US US-Recht: Mehrere unabhängige Ansprüche in der gleichen Anspruchskategorie

Kratos

*** KT-HERO ***
Hallo,

in US-Anspruchsfassungen sind ja fast immer mehrere unabhängige Ansprüche enthalten, die der gleichen Anspruchskategorie angehören. Wenn man gezwungen ist, sich mit diesen Anspruchsfassungen im Rahmen einer nationalen oder europäischen Nachanmeldung zu befassen, braucht es ewig, bis man herausgefunden hat, welche Unterschiede eigentlich zwischen den unabhängigen Ansprüchen in der gleichen Anspruchskategorie bestehen. Meistens sind es dann nur einzelne Begriffe, die ausgetauscht/geändert wurden. Anschließend ist man gezwungen zu ergründen, welcher der Ansprüche denn nun weiter gefasst ist oder ob man beide vielleicht unter einen Hut bringen kann.

Mir wurde mal erklärt, dass diese Unsitte, im Grunde gleiche oder stark ähnliche unabhängige Ansprüche der gleichen Anspruchskategorie zu verfassen, ihren Grund in dem US-Verfahren hat. Genau verstanden habe ich dies jedoch nicht. Kann mir jemand auf die Sprünge helfen?

Danke

Kratos
 

Karl

*** KT-HERO ***
Da ich noch nicht so viel US Erfahrung habe, kann ich da leider nur vermutungen beitragen.

Vor der eigendlichen Verhandlung bei US-Verletzungsprozessen findet ein sogenanntes "Markman hearing" statt. In diesem wird die Bedeutung der in den Ansprüchen verwendeten Begriffe festgelegt, wobei hierüber der Richter und keine Jury entscheidet. Grade in US wird, soweit ich dies mitbekommen habe, die Beschreibung auch als Lexikon für die Bedeutung der Begriffe verstanden. Es könnte also relativ leicht passieren, dass man einem Begriff eine andere Bedeutung gibt als eigendlich gewollt.

Hat man mehrere unabhängige Ansprüche mit einzelnen ausgetauschten Wörtern könnte dies von Vorteil sein, da jedes der Wörter geringfügig verschieden ausgelegt werden könnte.
 

Kratos

*** KT-HERO ***
Vor der eigendlichen Verhandlung bei US-Verletzungsprozessen findet ein sogenanntes "Markman hearing" statt. In diesem wird die Bedeutung der in den Ansprüchen verwendeten Begriffe festgelegt, wobei hierüber der Richter und keine Jury entscheidet. Grade in US wird, soweit ich dies mitbekommen habe, die Beschreibung auch als Lexikon für die Bedeutung der Begriffe verstanden. Es könnte also relativ leicht passieren, dass man einem Begriff eine andere Bedeutung gibt als eigendlich gewollt.

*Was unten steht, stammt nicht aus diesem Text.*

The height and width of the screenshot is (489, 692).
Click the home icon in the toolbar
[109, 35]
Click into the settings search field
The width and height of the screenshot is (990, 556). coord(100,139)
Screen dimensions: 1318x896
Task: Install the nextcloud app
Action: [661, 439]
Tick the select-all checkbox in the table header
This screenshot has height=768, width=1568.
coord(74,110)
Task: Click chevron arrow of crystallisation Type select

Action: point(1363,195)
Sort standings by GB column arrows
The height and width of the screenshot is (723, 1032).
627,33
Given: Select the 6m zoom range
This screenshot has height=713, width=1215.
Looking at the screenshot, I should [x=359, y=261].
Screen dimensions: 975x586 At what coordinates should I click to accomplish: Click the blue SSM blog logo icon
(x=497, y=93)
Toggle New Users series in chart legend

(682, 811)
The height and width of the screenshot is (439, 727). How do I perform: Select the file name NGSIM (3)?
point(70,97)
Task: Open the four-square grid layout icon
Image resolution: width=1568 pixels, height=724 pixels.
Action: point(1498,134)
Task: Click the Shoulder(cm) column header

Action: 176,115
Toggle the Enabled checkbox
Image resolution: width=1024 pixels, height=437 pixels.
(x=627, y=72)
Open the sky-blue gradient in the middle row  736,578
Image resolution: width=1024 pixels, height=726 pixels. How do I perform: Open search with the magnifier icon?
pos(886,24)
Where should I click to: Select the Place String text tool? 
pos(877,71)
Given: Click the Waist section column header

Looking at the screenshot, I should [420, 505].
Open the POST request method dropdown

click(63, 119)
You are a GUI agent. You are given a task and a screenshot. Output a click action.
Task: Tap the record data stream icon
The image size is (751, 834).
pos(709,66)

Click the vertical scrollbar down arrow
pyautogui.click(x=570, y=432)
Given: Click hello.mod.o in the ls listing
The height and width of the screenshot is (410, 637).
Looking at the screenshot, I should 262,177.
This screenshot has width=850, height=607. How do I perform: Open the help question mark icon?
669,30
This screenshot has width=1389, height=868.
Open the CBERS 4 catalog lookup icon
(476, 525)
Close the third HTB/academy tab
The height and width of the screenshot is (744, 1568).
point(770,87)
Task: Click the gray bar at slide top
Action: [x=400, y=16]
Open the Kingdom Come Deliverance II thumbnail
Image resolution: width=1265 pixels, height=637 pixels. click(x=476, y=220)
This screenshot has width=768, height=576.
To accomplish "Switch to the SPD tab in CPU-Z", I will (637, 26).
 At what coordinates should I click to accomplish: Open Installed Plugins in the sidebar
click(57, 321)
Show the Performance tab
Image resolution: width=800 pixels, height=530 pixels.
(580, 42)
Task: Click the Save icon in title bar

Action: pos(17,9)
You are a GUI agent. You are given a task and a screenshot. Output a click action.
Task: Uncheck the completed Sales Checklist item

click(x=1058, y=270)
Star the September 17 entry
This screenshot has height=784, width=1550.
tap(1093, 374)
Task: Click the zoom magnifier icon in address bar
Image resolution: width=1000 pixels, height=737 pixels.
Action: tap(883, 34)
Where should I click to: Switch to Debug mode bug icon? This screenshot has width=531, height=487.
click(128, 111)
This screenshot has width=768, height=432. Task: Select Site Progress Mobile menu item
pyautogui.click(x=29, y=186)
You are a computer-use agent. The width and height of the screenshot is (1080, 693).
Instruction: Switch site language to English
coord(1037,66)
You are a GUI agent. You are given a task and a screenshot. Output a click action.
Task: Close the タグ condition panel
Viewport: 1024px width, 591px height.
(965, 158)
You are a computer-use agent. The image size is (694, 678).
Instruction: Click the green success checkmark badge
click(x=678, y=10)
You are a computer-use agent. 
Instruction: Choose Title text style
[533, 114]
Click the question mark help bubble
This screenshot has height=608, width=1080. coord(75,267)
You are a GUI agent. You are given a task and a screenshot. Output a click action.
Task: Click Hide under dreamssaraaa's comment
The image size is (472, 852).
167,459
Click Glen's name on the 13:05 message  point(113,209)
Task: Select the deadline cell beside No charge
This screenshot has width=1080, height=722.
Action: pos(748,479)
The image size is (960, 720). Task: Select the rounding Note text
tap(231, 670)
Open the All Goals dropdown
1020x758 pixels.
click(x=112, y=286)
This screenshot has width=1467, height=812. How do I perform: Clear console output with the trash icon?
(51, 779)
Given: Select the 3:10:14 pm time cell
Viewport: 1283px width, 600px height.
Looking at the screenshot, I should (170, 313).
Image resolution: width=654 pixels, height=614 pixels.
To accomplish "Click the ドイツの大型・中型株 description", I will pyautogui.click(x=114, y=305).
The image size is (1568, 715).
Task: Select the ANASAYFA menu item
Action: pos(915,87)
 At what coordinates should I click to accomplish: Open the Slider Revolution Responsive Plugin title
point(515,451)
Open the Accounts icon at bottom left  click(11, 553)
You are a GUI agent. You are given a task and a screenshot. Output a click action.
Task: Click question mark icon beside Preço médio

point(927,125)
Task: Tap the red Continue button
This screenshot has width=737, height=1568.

Hat man mehrere unabhängige Ansprüche mit einzelnen ausgetauschten Wörtern könnte dies von Vorteil sein, da jedes der Wörter geringfügig verschieden ausgelegt werden könnte.

Das würde die Vorgehensweise bei der Abfassung der Patentansprüche tatsächlich erklären. Danke für den Hinweis! Das von Dir erwähnte "Markman hearing" ist übrigens auch hier nochmals beschrieben:

http://en.wikipedia.org/wiki/Markman_hearing

Zusatzfrage:

Wie handhabt Ihr derartige Ansprüche, wenn diese beanstandet werden? Den US-Kollegen fragen, welcher Anspruch derselben Anspruchskategorie weiterverfolgt werden soll? Versuchen, die Ansprüche aus derselben Anspruchskategorie in einem Anspruch zusammenfassen, der alle zuvor einzeln beanspruchten Ausführungsvarianten umfasst?

Kratos
 
Zuletzt bearbeitet:

Asdevi

*** KT-HERO ***
Wie handhabt Ihr derartige Ansprüche, wenn diese beanstandet werden? Den US-Kollegen fragen, welcher Anspruch derselben Anspruchskategorie weiterverfolgt werden soll? Versuchen, die Ansprüche aus derselben Anspruchskategorie in einem Anspruch zusammenfassen, der alle zuvor einzeln beanspruchten Ausführungsvarianten umfasst?
Prinzipiell so viel retten wie möglich. Selten hat man das Glück, dass ein Anspruch den Gegenstand von allen anderen umfasst, dann wird das natürlich der unabhängige und die anderen davon abhängig. Das passiert aber nur, wenn der Schreiber des Patents einen Fehler gemacht hat, denn eigentlich ist das wohl nicht beabsichtigt.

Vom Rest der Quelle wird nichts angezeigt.